Like most creative/advertising agencies, we see our fair share of aspiring young creative teams coming in for book crits. One thing that has suprised me recently is how fewer individuals or teams are constantly working on their portfolio.
I'm not sure what the reason is, but it's a shame. You see, at this stage in your development you are improving faster than at almost any other time in your career. Every campaign is an opportunity to massively outdo the last one. Flogging around the same book for months making slight amendments to your campaigns is counter-productive for three reasons:
1. Ideas you do now will probably be a lot better than the ones you did six months ago.
2. Everyone in advertising has an opinion, and most of them are different. If you keep changing your ideas back and forth depending on who says what, you're just twiddling.
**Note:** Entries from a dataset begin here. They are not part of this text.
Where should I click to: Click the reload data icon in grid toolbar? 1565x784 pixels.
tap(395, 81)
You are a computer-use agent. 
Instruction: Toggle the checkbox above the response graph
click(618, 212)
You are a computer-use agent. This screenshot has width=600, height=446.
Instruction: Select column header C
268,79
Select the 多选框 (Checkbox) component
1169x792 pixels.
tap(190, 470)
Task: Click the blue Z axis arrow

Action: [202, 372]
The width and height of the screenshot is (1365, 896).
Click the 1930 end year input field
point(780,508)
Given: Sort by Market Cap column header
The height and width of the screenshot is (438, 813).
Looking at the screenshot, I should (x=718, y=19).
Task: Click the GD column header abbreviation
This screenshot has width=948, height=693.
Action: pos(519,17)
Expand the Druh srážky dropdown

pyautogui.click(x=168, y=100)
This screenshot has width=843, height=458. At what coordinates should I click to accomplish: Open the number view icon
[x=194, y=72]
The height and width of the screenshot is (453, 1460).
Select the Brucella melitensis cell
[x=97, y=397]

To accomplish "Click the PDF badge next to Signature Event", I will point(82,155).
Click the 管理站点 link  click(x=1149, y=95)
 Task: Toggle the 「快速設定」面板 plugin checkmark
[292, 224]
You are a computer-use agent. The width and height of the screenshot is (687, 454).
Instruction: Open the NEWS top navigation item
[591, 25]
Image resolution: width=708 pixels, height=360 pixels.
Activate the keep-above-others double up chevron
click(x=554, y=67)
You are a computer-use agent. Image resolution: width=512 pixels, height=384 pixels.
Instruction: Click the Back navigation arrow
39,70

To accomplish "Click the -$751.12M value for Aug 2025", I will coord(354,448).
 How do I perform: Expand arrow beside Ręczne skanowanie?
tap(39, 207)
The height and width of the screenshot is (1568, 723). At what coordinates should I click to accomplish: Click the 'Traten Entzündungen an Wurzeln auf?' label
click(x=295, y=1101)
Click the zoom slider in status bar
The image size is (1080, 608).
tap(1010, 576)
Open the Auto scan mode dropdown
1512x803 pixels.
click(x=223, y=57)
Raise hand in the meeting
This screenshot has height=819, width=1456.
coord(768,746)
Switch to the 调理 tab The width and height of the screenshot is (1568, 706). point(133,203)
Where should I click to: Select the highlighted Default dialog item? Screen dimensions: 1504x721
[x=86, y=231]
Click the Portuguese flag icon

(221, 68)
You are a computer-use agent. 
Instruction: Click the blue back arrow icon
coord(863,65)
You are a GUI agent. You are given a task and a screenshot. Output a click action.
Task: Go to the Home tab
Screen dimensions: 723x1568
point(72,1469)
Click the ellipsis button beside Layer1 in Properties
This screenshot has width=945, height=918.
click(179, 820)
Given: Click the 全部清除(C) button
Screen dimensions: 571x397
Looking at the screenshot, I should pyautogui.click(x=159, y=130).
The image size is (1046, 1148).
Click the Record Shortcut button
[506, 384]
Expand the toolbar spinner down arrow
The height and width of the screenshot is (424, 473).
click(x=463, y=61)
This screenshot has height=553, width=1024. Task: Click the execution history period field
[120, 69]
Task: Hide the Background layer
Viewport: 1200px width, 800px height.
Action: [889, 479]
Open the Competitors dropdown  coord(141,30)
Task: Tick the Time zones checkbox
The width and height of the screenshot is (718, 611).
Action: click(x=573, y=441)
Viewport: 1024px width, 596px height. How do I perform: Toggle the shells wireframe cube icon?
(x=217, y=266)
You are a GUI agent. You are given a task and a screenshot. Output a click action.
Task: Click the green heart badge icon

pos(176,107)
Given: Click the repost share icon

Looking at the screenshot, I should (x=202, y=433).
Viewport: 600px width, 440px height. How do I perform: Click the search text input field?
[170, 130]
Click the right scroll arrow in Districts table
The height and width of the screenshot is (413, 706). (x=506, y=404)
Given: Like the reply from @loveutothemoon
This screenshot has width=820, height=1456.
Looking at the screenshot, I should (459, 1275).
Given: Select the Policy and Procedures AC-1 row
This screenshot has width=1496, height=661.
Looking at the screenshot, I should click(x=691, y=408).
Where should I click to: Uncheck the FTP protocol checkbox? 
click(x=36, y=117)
3. If your book was already really, really good, you would have a job by now - or at least you would be on a constant string of placements at very good places with a chance to make that happen (sorry).
My estimate based on nothing much in particular is that a team of two people should be able to come up with a whole new book of ideas in a couple of weeks, even if (as most of them are) they are holding down jobs and trekking round agencies daily. Keep only the pieces of work that get a very good reaction generally. Everything else is just cannon fodder for newer, better stuff.
If you do that, and you keep refreshing what you have, and not being too precious about your current ideas, things will happen quicker for you.
Spot-on, I think you're right and I think it's because graduates have worked so hard to complete those projects for the end of year shows that they feel like 'this is it - this book is going to get me a job', and they get precious about it, instead of seeing that as the starting point.
ReplyDeleteThe problem with sitting back and touting around the same book for months on end is that if you're not thinking of new ideas, there is no motivation to get out there and look for inspiration, and if you're not constantly looking for inspiration and feeding your brain, the ideas will only get harder and harder to come by.